Pohon Sakura Indonesia Mulai Menghiasi Kota Rantepao
Diketahui, penanaman pohon ini dilakukan atas kerjasama Pemkab Torut, KPH Saddang II dan PT Vale Indonesia Tbk, Kabupaten Luwu Timur dimana sebagai penyumbang bibit Pohon dan ada sejumlah 220 bibit pohon sakura yang akan ditanam di sepanjang jalur 2 jalan poros kota Rantepao.
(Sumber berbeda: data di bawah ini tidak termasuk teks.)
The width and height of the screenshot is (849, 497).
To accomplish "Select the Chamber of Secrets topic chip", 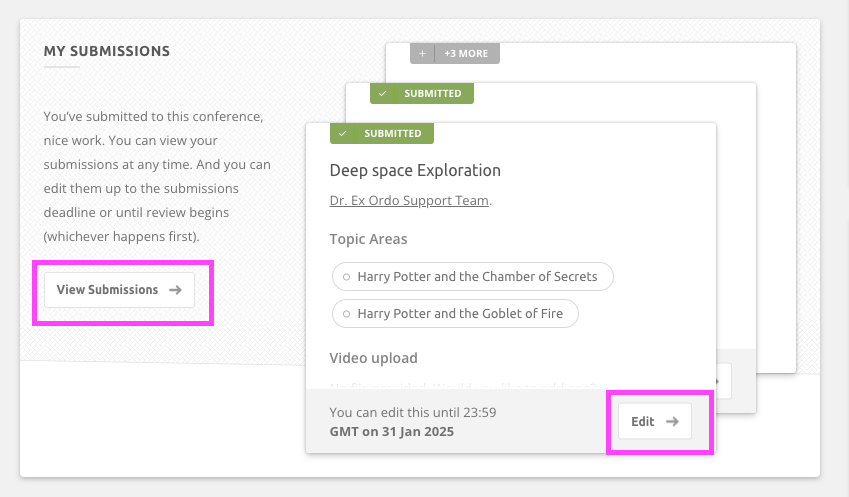I will (472, 276).
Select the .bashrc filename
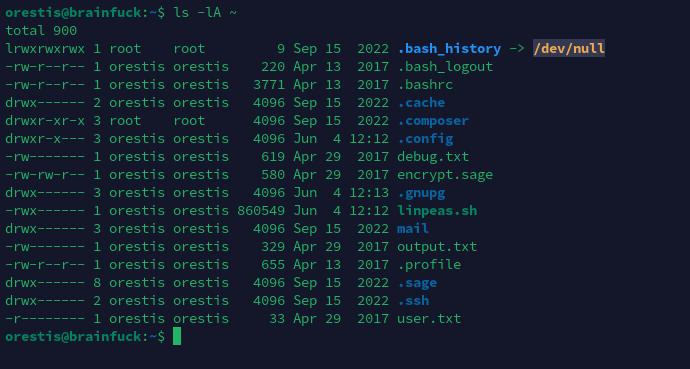Viewport: 690px width, 369px height. click(425, 84)
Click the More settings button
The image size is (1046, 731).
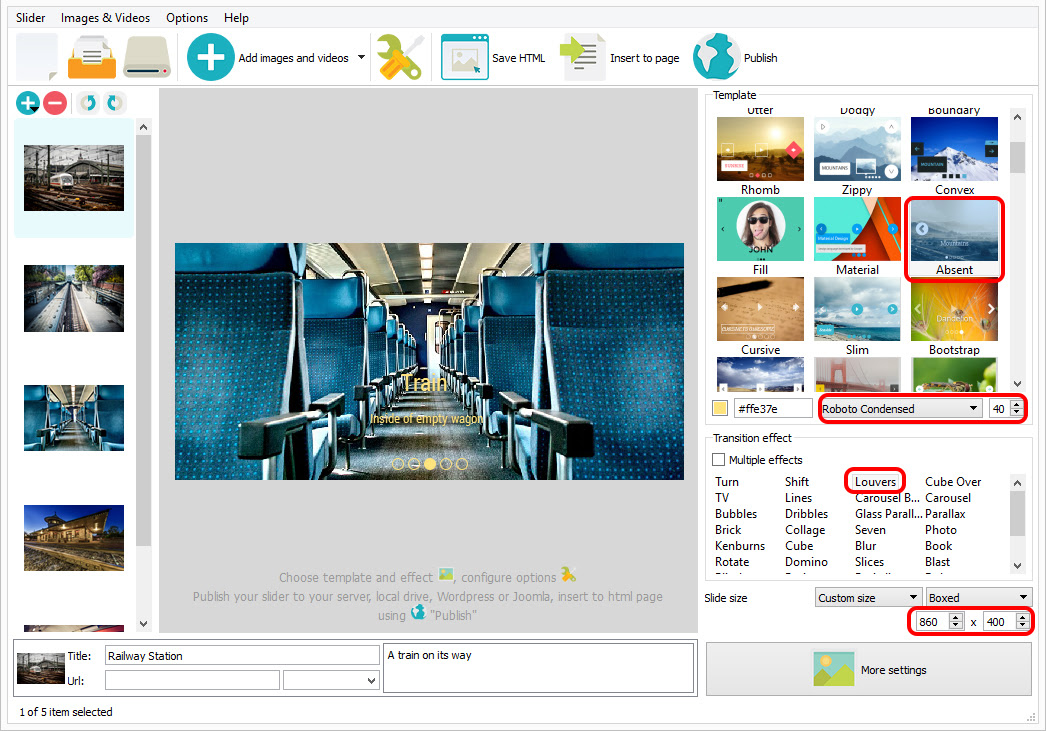click(x=869, y=670)
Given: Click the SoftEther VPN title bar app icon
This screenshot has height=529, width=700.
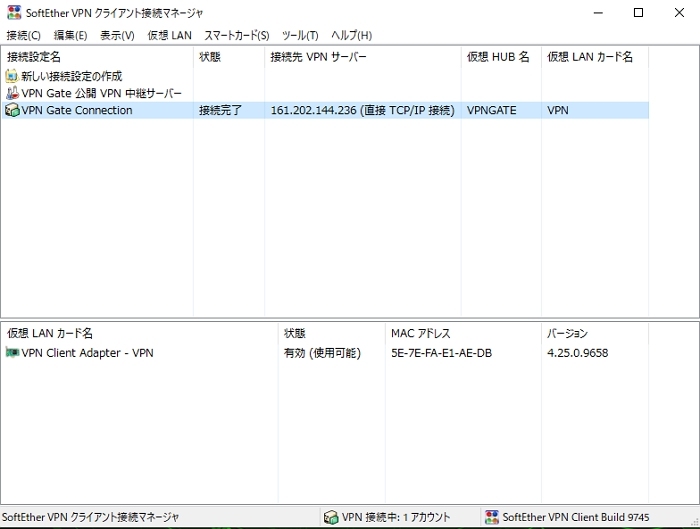Looking at the screenshot, I should 14,13.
TORUT PEDOMANMEDIA - UPT KPH Saddang II Toraja Utara (Torut) melaksanakan penanaman bibit pohon sakura Indonesia berjenis Tabebuya disepanjang jalur dua poros Rantepao, Sabtu (28/11/2020). Hal itu dalam rangka memperingati Hari Menanam Pohon Indonesia (HMPI).
Kegiatan penanaman itu juga dihadiri oleh Sekda Torut Rede Roni Bare bersama Syamsu Rijal sebagai Tenaga Ahli Tim Gubernur Untuk Percepatan Pembangunan (TGUPP) Bidang Kehutanan dan Ekowisata Provinsi Sulsel dan Kepala UPT KPH Saddang II Torut Gazali D Ichsan.
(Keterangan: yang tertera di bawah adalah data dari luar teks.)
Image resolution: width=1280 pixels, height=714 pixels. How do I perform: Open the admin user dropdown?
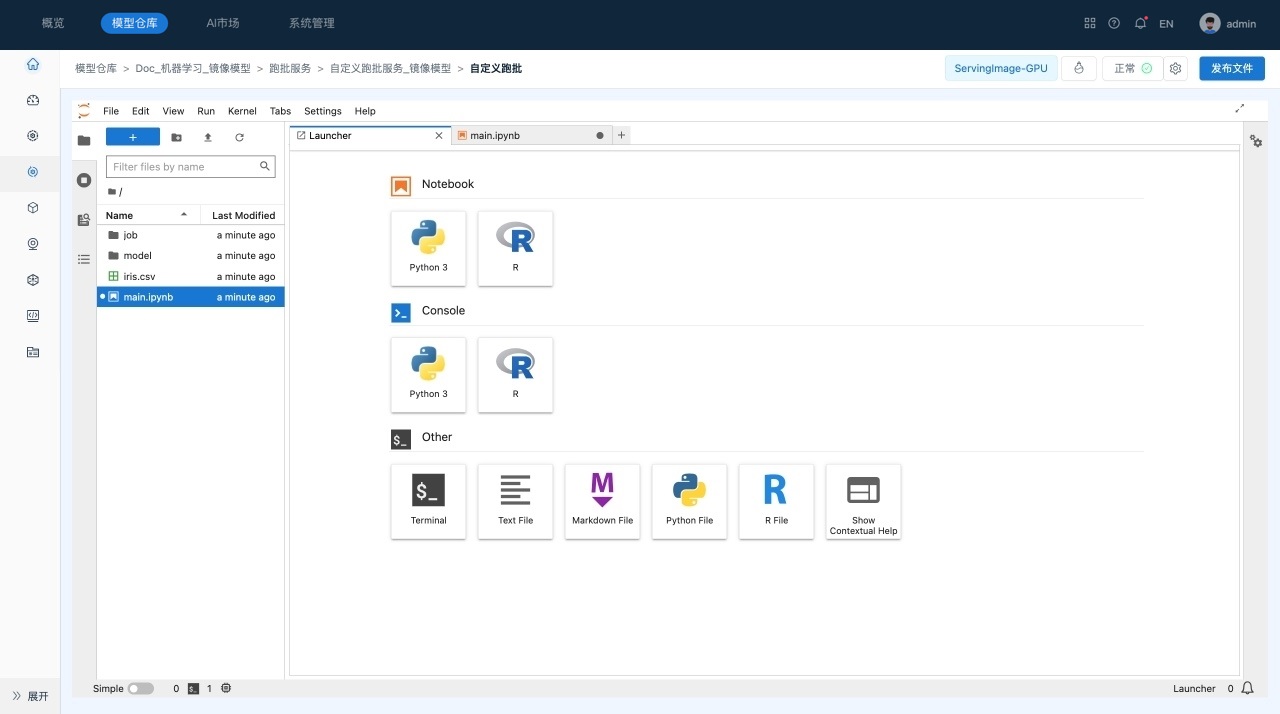(1228, 23)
Gazali mengatakan bahwa pohon Tabebuya ini memiliki ketahanan yang luar biasa dan pemeliharaannya diserahkan ke Pemkab Torut.
"Diharapkan kita bersama-sama menjaga dan merawat pohon Tabebuya atau sakura indonesia ini demi keindahan dan kenyamanan bagi daerah kita ini," katanya.
Mewakili Pemkab Torut, Sekda Rede Roni Bare menuturkan penanaman tersebut akan memperindah kota Rantepao.
"Hal ini dilakukan dalam rangka memperingati Hari Menanam Pohon Indonesia (HMPI). Selain itu tugas kita ialah bagaiamana merawat dan menjaga tanaman ini tentu melibatkan seluruh aspek yang ada baik dari unsur pemerintah dan masyarakat," ujarnya.
Diketahui, penanaman pohon ini dilakukan atas kerjasama Pemkab Torut, KPH Saddang II dan PT Vale Indonesia Tbk, Kabupaten Luwu Timur dimana sebagai penyumbang bibit Pohon dan ada sejumlah 220 bibit pohon sakura yang akan ditanam di sepanjang jalur 2 jalan poros kota Rantepao.